**Task description:** Output the full listing that appears below, exactly as it is presented.

─── Records for this exercise ───

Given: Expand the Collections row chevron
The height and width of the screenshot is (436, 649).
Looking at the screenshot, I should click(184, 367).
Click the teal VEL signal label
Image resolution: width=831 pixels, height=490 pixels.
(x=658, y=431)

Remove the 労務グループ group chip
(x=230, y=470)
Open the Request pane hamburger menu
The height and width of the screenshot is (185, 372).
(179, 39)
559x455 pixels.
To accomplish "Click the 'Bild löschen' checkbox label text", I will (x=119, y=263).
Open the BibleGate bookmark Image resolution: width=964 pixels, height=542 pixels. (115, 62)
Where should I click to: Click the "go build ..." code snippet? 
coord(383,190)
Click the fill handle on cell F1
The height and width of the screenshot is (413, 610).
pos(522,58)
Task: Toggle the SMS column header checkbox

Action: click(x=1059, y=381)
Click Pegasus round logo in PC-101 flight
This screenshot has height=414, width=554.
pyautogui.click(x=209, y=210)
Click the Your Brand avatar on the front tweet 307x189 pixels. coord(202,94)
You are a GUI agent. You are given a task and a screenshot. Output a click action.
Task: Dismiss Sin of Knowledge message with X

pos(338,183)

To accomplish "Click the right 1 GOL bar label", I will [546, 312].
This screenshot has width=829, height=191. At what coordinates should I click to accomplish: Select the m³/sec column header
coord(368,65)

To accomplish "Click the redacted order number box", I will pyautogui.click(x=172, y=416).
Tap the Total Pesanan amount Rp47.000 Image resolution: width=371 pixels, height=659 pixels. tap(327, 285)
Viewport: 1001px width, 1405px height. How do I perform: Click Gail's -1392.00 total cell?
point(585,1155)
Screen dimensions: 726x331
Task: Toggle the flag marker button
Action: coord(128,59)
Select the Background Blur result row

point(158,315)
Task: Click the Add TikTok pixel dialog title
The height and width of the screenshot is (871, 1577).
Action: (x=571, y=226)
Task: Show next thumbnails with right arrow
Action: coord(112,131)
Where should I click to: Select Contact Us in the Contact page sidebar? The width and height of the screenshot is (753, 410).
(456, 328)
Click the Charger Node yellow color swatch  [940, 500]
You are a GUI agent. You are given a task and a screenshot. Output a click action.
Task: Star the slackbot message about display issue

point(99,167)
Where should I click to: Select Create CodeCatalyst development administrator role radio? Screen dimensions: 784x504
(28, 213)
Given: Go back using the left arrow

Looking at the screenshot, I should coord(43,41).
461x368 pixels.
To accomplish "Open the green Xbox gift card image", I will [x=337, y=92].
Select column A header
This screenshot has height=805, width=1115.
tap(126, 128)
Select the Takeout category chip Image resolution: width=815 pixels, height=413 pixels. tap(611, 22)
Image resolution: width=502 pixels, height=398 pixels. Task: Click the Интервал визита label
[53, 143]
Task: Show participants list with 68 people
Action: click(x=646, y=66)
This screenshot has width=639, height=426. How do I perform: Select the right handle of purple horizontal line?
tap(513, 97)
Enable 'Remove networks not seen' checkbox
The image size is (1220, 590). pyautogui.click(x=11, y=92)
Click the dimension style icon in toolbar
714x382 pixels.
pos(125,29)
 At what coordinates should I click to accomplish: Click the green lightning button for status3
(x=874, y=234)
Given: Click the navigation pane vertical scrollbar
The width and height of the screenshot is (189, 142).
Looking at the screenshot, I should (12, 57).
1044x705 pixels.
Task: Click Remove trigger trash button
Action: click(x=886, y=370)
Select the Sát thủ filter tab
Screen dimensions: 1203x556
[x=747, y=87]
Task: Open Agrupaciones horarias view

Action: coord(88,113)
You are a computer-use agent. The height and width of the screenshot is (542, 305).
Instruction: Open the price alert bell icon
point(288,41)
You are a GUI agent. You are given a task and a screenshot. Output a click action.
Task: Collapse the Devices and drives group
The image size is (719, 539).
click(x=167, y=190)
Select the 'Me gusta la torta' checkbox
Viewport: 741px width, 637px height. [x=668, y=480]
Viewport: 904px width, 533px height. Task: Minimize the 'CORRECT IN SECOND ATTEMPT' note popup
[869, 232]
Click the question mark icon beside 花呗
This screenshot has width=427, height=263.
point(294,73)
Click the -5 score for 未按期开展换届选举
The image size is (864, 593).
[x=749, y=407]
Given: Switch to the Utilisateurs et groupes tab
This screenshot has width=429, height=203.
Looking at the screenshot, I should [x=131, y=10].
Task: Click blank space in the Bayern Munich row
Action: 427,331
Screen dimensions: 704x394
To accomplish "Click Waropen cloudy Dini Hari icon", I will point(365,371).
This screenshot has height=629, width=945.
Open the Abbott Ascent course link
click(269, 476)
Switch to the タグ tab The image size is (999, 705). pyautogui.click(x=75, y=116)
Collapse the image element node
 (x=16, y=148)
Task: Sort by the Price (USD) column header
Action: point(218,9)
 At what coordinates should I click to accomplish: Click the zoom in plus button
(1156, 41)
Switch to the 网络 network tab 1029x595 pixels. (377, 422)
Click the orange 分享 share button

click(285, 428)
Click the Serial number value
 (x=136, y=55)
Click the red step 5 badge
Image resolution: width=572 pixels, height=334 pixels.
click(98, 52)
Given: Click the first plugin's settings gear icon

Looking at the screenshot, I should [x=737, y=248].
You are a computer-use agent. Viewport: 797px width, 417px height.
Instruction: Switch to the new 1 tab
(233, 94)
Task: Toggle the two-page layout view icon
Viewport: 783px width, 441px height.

───

**Final answer:**
Given: Expand the Collections row chevron
The height and width of the screenshot is (436, 649).
Looking at the screenshot, I should click(184, 367).
Click the teal VEL signal label
Image resolution: width=831 pixels, height=490 pixels.
(x=658, y=431)

Remove the 労務グループ group chip
(x=230, y=470)
Open the Request pane hamburger menu
The height and width of the screenshot is (185, 372).
(179, 39)
559x455 pixels.
To accomplish "Click the 'Bild löschen' checkbox label text", I will (x=119, y=263).
Open the BibleGate bookmark Image resolution: width=964 pixels, height=542 pixels. (115, 62)
Where should I click to: Click the "go build ..." code snippet? 
coord(383,190)
Click the fill handle on cell F1
The height and width of the screenshot is (413, 610).
pos(522,58)
Task: Toggle the SMS column header checkbox

Action: click(x=1059, y=381)
Click Pegasus round logo in PC-101 flight
This screenshot has height=414, width=554.
pyautogui.click(x=209, y=210)
Click the Your Brand avatar on the front tweet 307x189 pixels. coord(202,94)
You are a GUI agent. You are given a task and a screenshot. Output a click action.
Task: Dismiss Sin of Knowledge message with X

pos(338,183)

To accomplish "Click the right 1 GOL bar label", I will [546, 312].
This screenshot has width=829, height=191. At what coordinates should I click to accomplish: Select the m³/sec column header
coord(368,65)

To accomplish "Click the redacted order number box", I will pyautogui.click(x=172, y=416).
Tap the Total Pesanan amount Rp47.000 Image resolution: width=371 pixels, height=659 pixels. tap(327, 285)
Viewport: 1001px width, 1405px height. How do I perform: Click Gail's -1392.00 total cell?
point(585,1155)
Screen dimensions: 726x331
Task: Toggle the flag marker button
Action: coord(128,59)
Select the Background Blur result row

point(158,315)
Task: Click the Add TikTok pixel dialog title
The height and width of the screenshot is (871, 1577).
Action: (x=571, y=226)
Task: Show next thumbnails with right arrow
Action: coord(112,131)
Where should I click to: Select Contact Us in the Contact page sidebar? The width and height of the screenshot is (753, 410).
(456, 328)
Click the Charger Node yellow color swatch  [940, 500]
You are a GUI agent. You are given a task and a screenshot. Output a click action.
Task: Star the slackbot message about display issue

point(99,167)
Where should I click to: Select Create CodeCatalyst development administrator role radio? Screen dimensions: 784x504
(28, 213)
Given: Go back using the left arrow

Looking at the screenshot, I should coord(43,41).
461x368 pixels.
To accomplish "Open the green Xbox gift card image", I will [x=337, y=92].
Select column A header
This screenshot has height=805, width=1115.
tap(126, 128)
Select the Takeout category chip Image resolution: width=815 pixels, height=413 pixels. tap(611, 22)
Image resolution: width=502 pixels, height=398 pixels. Task: Click the Интервал визита label
[53, 143]
Task: Show participants list with 68 people
Action: click(x=646, y=66)
This screenshot has width=639, height=426. How do I perform: Select the right handle of purple horizontal line?
tap(513, 97)
Enable 'Remove networks not seen' checkbox
The image size is (1220, 590). pyautogui.click(x=11, y=92)
Click the dimension style icon in toolbar
714x382 pixels.
pos(125,29)
 At what coordinates should I click to accomplish: Click the green lightning button for status3
(x=874, y=234)
Given: Click the navigation pane vertical scrollbar
The width and height of the screenshot is (189, 142).
Looking at the screenshot, I should (12, 57).
1044x705 pixels.
Task: Click Remove trigger trash button
Action: click(x=886, y=370)
Select the Sát thủ filter tab
Screen dimensions: 1203x556
[x=747, y=87]
Task: Open Agrupaciones horarias view

Action: coord(88,113)
You are a computer-use agent. The height and width of the screenshot is (542, 305).
Instruction: Open the price alert bell icon
point(288,41)
You are a GUI agent. You are given a task and a screenshot. Output a click action.
Task: Collapse the Devices and drives group
The image size is (719, 539).
click(x=167, y=190)
Select the 'Me gusta la torta' checkbox
Viewport: 741px width, 637px height. [x=668, y=480]
Viewport: 904px width, 533px height. Task: Minimize the 'CORRECT IN SECOND ATTEMPT' note popup
[869, 232]
Click the question mark icon beside 花呗
This screenshot has width=427, height=263.
point(294,73)
Click the -5 score for 未按期开展换届选举
The image size is (864, 593).
[x=749, y=407]
Given: Switch to the Utilisateurs et groupes tab
This screenshot has width=429, height=203.
Looking at the screenshot, I should [x=131, y=10].
Task: Click blank space in the Bayern Munich row
Action: 427,331
Screen dimensions: 704x394
To accomplish "Click Waropen cloudy Dini Hari icon", I will point(365,371).
This screenshot has height=629, width=945.
Open the Abbott Ascent course link
click(269, 476)
Switch to the タグ tab The image size is (999, 705). pyautogui.click(x=75, y=116)
Collapse the image element node
 (x=16, y=148)
Task: Sort by the Price (USD) column header
Action: point(218,9)
 At what coordinates should I click to accomplish: Click the zoom in plus button
(1156, 41)
Switch to the 网络 network tab 1029x595 pixels. (377, 422)
Click the orange 分享 share button

click(285, 428)
Click the Serial number value
 (x=136, y=55)
Click the red step 5 badge
Image resolution: width=572 pixels, height=334 pixels.
click(98, 52)
Given: Click the first plugin's settings gear icon

Looking at the screenshot, I should [x=737, y=248].
You are a computer-use agent. Viewport: 797px width, 417px height.
Instruction: Switch to the new 1 tab
(233, 94)
Task: Toggle the two-page layout view icon
Viewport: 783px width, 441px height.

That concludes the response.